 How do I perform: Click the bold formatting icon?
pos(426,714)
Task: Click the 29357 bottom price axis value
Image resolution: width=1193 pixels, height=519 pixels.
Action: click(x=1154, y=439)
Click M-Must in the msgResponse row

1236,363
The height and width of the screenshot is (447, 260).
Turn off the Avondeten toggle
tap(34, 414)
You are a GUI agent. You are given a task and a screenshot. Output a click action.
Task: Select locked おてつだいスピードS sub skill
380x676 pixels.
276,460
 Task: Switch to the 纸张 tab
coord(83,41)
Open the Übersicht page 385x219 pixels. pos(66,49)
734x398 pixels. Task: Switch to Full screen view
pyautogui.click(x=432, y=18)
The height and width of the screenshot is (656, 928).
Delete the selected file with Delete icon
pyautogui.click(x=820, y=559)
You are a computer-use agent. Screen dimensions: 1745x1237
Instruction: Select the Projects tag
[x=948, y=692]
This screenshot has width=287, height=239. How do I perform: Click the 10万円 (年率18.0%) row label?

## PROBLEM DETAILS
Copy out the stretch of rows from the line containing "Click M-Must in the msgResponse row" through the line containing "[x=948, y=692]", including both of those lines.

## RESULT FOR THIS EXERCISE
Click M-Must in the msgResponse row

1236,363
The height and width of the screenshot is (447, 260).
Turn off the Avondeten toggle
tap(34, 414)
You are a GUI agent. You are given a task and a screenshot. Output a click action.
Task: Select locked おてつだいスピードS sub skill
380x676 pixels.
276,460
 Task: Switch to the 纸张 tab
coord(83,41)
Open the Übersicht page 385x219 pixels. pos(66,49)
734x398 pixels. Task: Switch to Full screen view
pyautogui.click(x=432, y=18)
The height and width of the screenshot is (656, 928).
Delete the selected file with Delete icon
pyautogui.click(x=820, y=559)
You are a computer-use agent. Screen dimensions: 1745x1237
Instruction: Select the Projects tag
[x=948, y=692]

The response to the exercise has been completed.